La semana pasada fue a registrarse para obtener el apoyo de 60 y más. Estaba convencida de merecerlo. Y lo confirmo: lo merece. Es una buena ciudadana, cumplida con sus impuestos, y con algo más de sesenta años sobre los hombros. “Pues ahí te va”, me escribió.
En su caso, todo fue rápido: veinte minutos exactos desde que llegó hasta que salió. Sin embargo, en el cubículo de al lado, al mismo tiempo de su entrevista, una mujer visiblemente mayor contestaba las mismas preguntas. Ese mismo día cumplía apenas 60 años.
El cuestionario parecía sencillo, casi rutinario. Pero las respuestas no lo eran:
—¿Cuántas veces al día come?
—¿Cuántos focos hay en su casa?
—¿La vivienda es propia o rentada?
—¿Ha sufrido maltrato?
Mi amiga me cuenta que presintió el gimoteo de la mujer, que repetía la última pregunta varias veces, como si allí, en ese instante mínimo, hubiera encontrado la grieta por donde liberar años de silencio. Quizá sintió que, por fin, alguien la estaba escuchando o¿usando?…
Esa escena me persiguió. Me imaginé recorriendo esas casillas, escuchando las voces de ambas, tan distintas y tan iguales. Un espejo incómodo. El retrato de un país donde la pobreza se normaliza, las palizas se confiesan y la ignorancia se hereda. Donde la dignidad parece medirse en focos y se compra ciudadanía por unos pesos.

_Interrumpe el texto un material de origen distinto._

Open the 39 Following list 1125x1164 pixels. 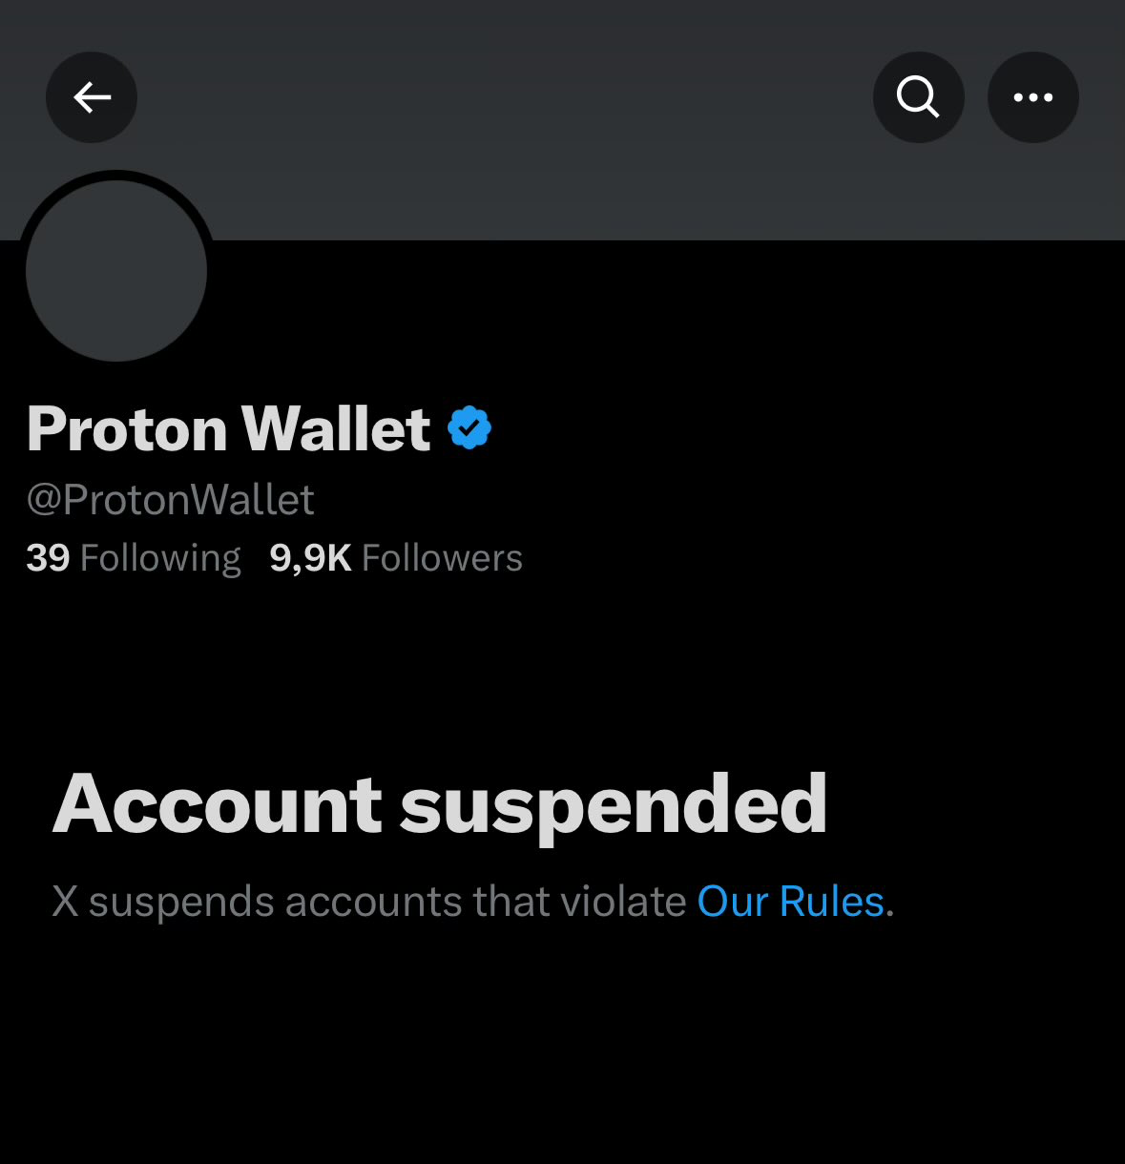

Y no es que no tengamos derecho a recibir una pensión —lo tenemos, y es justa y merecida tras largas jornadas de trabajo en cuerpo y alma—, pero algo se quiebra en el fondo. Piénsalo: ¿qué nos dicen esas preguntas? ¿Qué nos revela ese trámite que parece simple, pero desnuda todo?
Algunos dirán, lo sé: “Nada te da gusto, ¿quién te entiende?”. Y tendrán razón. Pero ahí estaban las dos mujeres, con intenciones “puras”, sintiendo un dolor que no es culpa… pero tampoco encaja. Porque no se vale que el género esté de moda, que se nos aplauda por ser mujeres y se nos den migajas como si fueran victorias. Esa es la contradicción que nos atraviesa: querer justicia y, al mismo tiempo, sabernos piezas de un sistema que rara vez la concede, que nos manipula para seguir parapetado.

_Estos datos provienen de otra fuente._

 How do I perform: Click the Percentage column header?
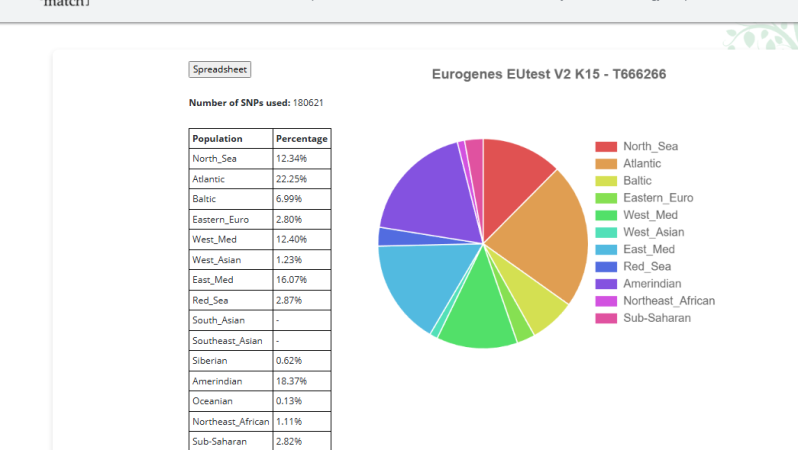tap(302, 138)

Lo más duro no es el trámite. Ni siquiera obtenerlo. Lo duro es lo que revela. Porque las preguntas simplonas exponen más de lo que dicen:
quién tiene y quién no; quién puede y quién calla; quién queda fuera, aun estando dentro.

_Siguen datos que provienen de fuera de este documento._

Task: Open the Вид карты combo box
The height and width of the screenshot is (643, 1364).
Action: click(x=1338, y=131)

Esa tarde, seguro ambas salieron con un peso distinto en el alma. Pero el apoyo que les otorgaran no alcanza para reparar desigualdades, ni para curar el despojo silencioso que todos, de una forma u otra, cargamos.
Es hora de dejar de leer sin sentir. Es hora de opinar, de luchar, de poner frenos.
Porque la verdadera historia no está en el trámite, sino en la fractura que seguimos ignorando…y que, tarde o temprano, terminará por reflejarnos a todos. O, ¿usted qué opina?